## TASK TO CARRY OUT
The records below are to be repeated exactly, minus any pictures.

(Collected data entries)
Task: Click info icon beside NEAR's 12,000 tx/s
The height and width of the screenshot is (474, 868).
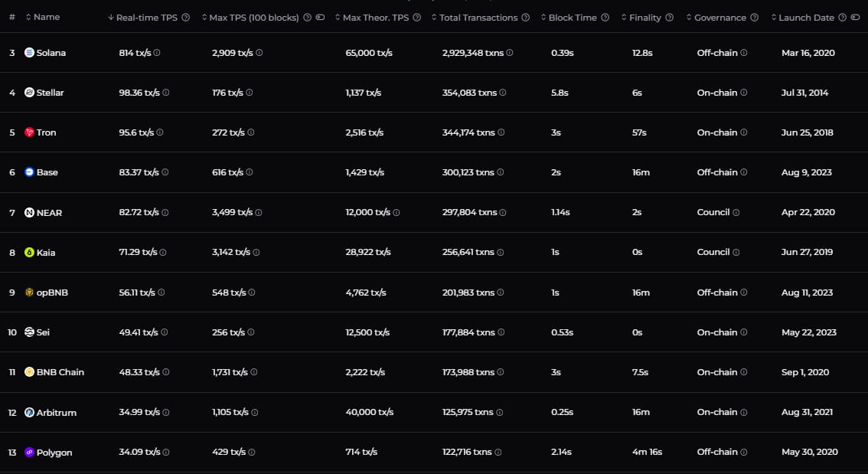Action: 396,212
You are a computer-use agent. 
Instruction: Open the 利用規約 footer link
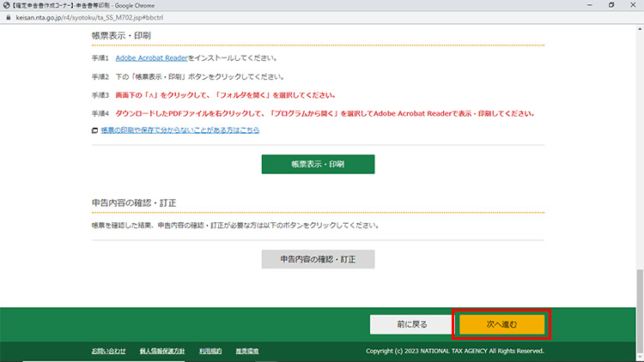(x=210, y=351)
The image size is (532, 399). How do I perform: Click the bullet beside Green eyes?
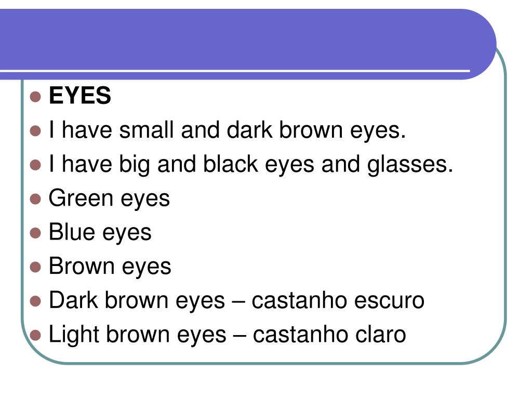35,199
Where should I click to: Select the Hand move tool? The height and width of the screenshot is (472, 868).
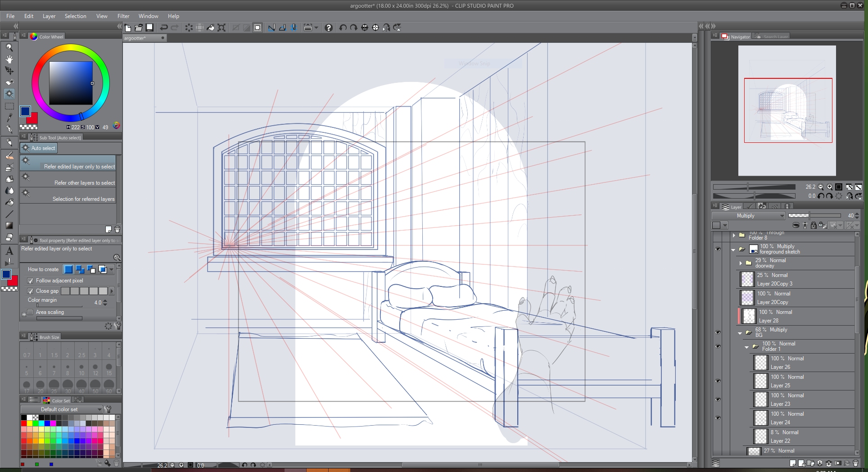(x=9, y=59)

## REPLY
Task: Click info icon beside NEAR's 12,000 tx/s
The height and width of the screenshot is (474, 868).
Action: 396,212
You are a computer-use agent. 
Instruction: Open the 利用規約 footer link
(x=210, y=351)
The image size is (532, 399). How do I perform: Click the bullet beside Green eyes?
35,199
Where should I click to: Select the Hand move tool? The height and width of the screenshot is (472, 868).
(x=9, y=59)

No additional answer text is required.